A different aspect of this “passing” as something while feeling or being different applies to the subject of the other two papers we read this week—both Karen Hulttunen and David Waldstreicher’s exploration of “Confidence Men,” the wily charlatans who took advantage of the naïve and new-comers to the emerging cities of 18th and 19th century America. Reading about these characters reminded me instantly of the Artful Dodger or the Duke and the Dauphin, literary characters who share traits with the confidence men described in the 19th century reports. Though obviously a character-type of young America, I found it interesting, and somewhat weakening to the essay, that the descriptions of confidence men in Hulttunen’s article were limited to contemporary warnings against such figures, rather than anecdotes about real situations that occurred. This may be due to the embarrassment of reporting those situations at the time—I don’t know if such anecdotes exist in abundance—but their absence without qualification made me wonder on what the warnings were actually founded. Waldstreicher’s article used the most primary sources of any of the three, with multiple examples of the escaped slaves and their masters about whom he wrote. I enjoyed being able to look at hard numbers and tables, particularly after feeling these lacking in the previous article, and this makes me want to incorporate such evidence into my own paper when I write. I also found his explanation for lack of even greater evidence, the fact that the subject of confidence men itself deals with deception and tracing it would have been intentionally difficult, to be convincing and a good explanation for the lack of evidence used in Hulttunen’s article. From a material perspective, which I enjoy and hope to incorporate because of my interest in archaeology, I found the author’s attention to clothing and the way that it would have been used to manipulate identity expectations to be fascinating, and again, something applicable to today down to the way we present ourselves in interviews or before family versus interaction with peers, the latter of which was itself an increasing phenomenon of the 19th century reorganization of daily interaction—a peer-group emphasis, in which appearance is more easily manipulated, versus a hierarchy in which appearance is dictated or dismissed.

Raw data:
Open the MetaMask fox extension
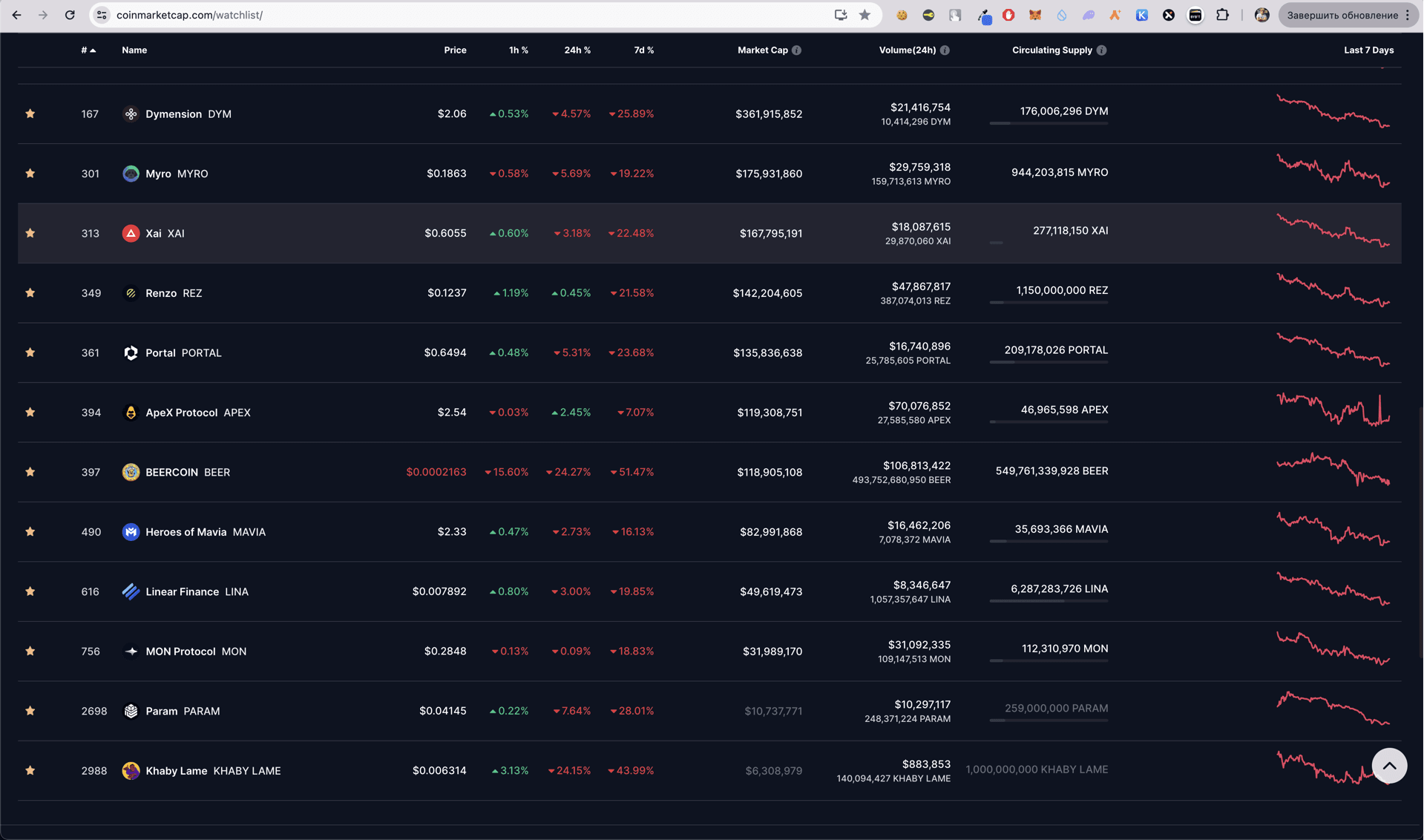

* * *

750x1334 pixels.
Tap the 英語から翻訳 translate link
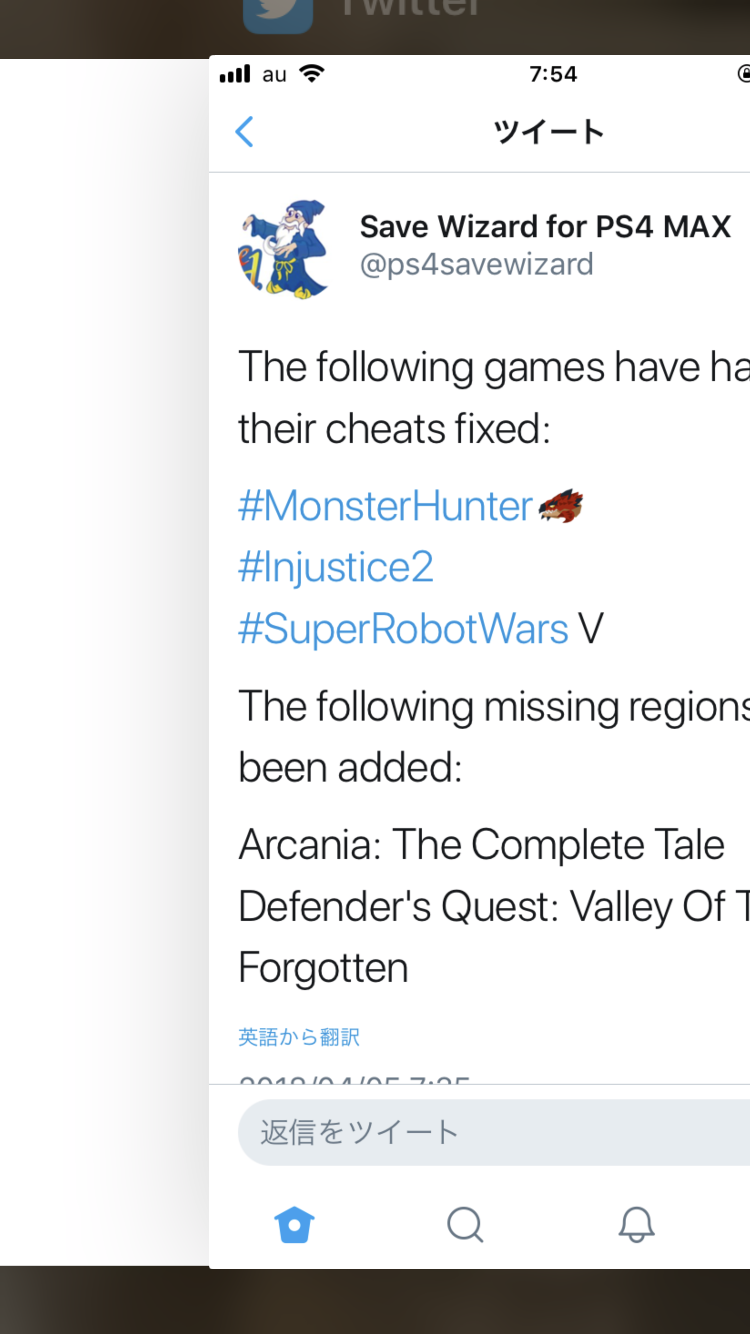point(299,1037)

Given problem A:
In the reading response on confidence men, which literary characters did these figures bring to mind right away?
Given problem B:
Carry on the reading response on confidence men from its last sentence.
The items have nothing to do with what is asked here.

Expected output A:
The Artful Dodger, and the Duke and the Dauphin.

Expected output B:
Overall, I enjoyed the writing style of Chauncy, which I found to read more like a book than a paper, but I found Waldstreicher’s use and presentation of evidence to be appealing. All three build their subjects into something that is relevant today, something I hope to do as well.
Expanded research topic
In a nutshell, here are the questions I want to answer: How much did the anti-British “slavery” rhetoric contrast with the actual philosophical positions of those espousing this rhetoric? How much was genuine, how much was used as a tool of manipulation? In spite of the obvious contradiction, “slavery” rhetoric was prominent in anti-British propaganda. Something about this rhetoric must have resonated strongly with the population that the propagandists were trying to mobilize, but why? Understanding why and how this rhetoric worked so well would provide a unique lens into understanding the psychology and political/moral philosophies of average Americans, the potential foot soldiers of revolution. It would help us understand more fully what truly made the revolution possible.
The primary sources I need to look into are rather obvious – first, I'd be looking at the actual pamphlets that were disseminated by organizations such as Sons of Liberty. I also want to find documents that express revolutionaries' views of economic slavery, and private letters in which they express their true feelings for Great Britain and to what extent the relationship between Great Britain and the United States constituted “slavery.” I haven't gone through a rigorous inventory of secondary sources yet, but I definitely want to look at Bernard Bailyn's Ideological Origins of the American Revolution and other sources that engage the issue of the rhetoric of slavery.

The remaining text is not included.